TASK MATERIAL

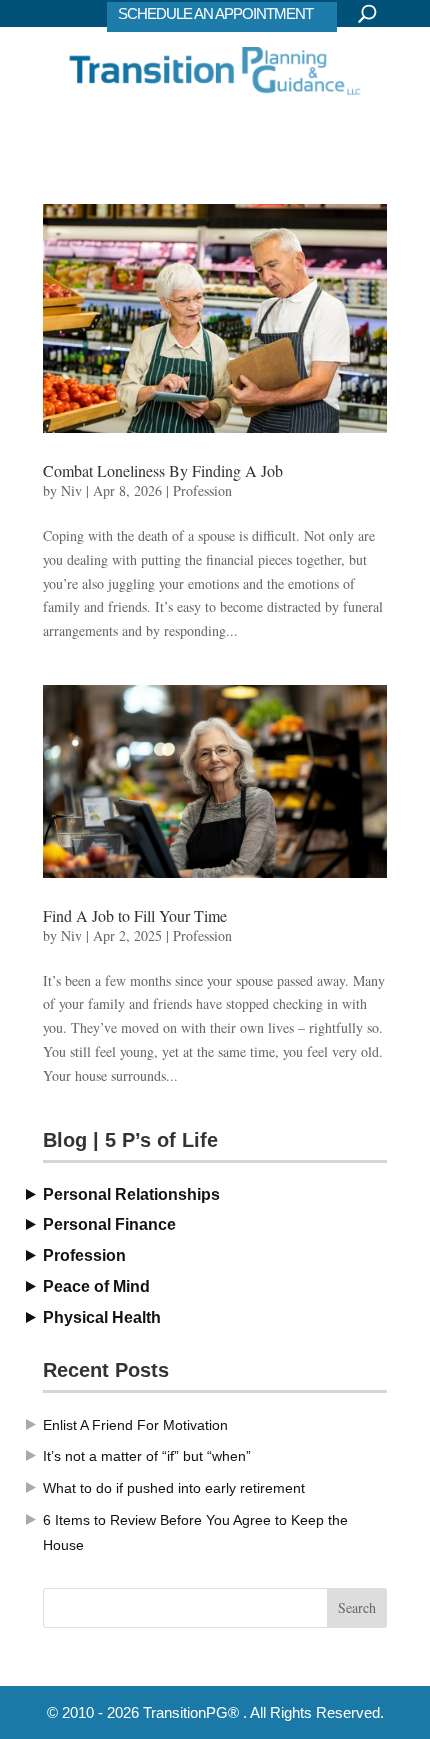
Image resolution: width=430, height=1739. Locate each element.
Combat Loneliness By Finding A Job (163, 470)
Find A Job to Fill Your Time (135, 915)
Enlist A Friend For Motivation (135, 1425)
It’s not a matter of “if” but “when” (147, 1456)
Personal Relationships (131, 1194)
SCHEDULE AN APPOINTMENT (215, 13)
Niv (71, 490)
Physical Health (102, 1317)
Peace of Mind (96, 1286)
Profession (202, 490)
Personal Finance (109, 1224)
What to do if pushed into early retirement (174, 1488)
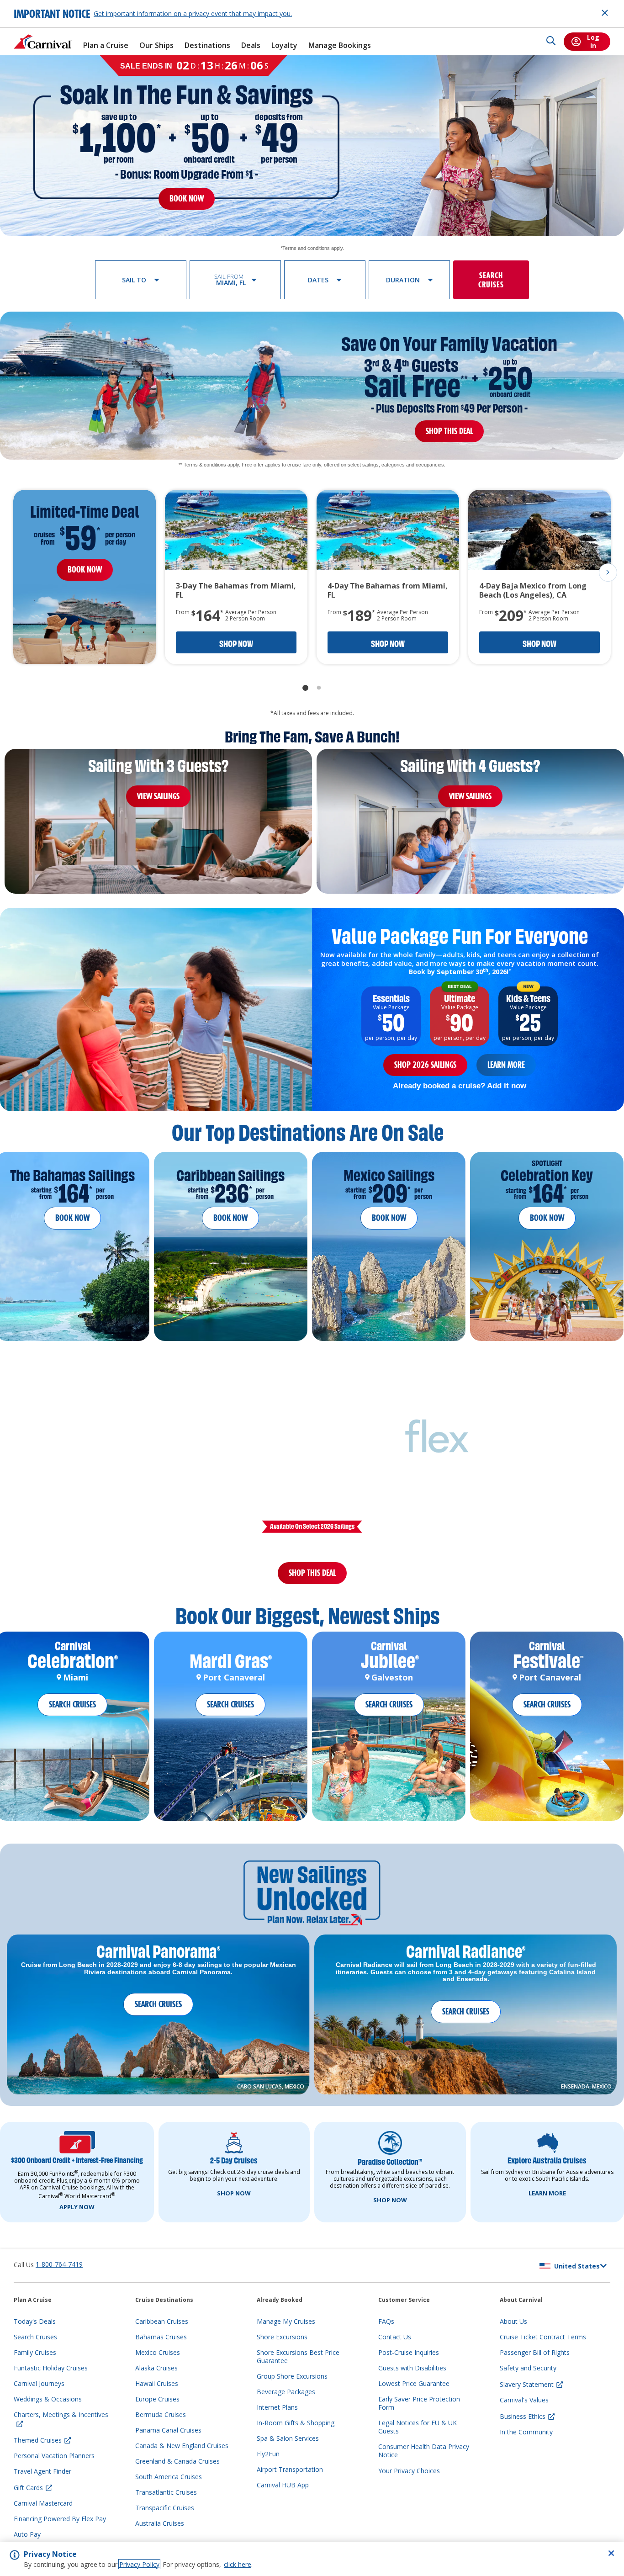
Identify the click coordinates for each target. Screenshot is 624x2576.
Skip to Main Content (40, 4)
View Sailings (158, 796)
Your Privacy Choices (409, 2481)
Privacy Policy (139, 2564)
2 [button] (318, 688)
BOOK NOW (72, 1218)
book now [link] (186, 198)
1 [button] (305, 688)
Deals (250, 45)
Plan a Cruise (105, 45)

WHAT YOU WILL DO
Out of the preceding entries, pull each line that contains the word "Privacy".

THE ANSWER
Your Privacy Choices (409, 2481)
Privacy Policy (139, 2564)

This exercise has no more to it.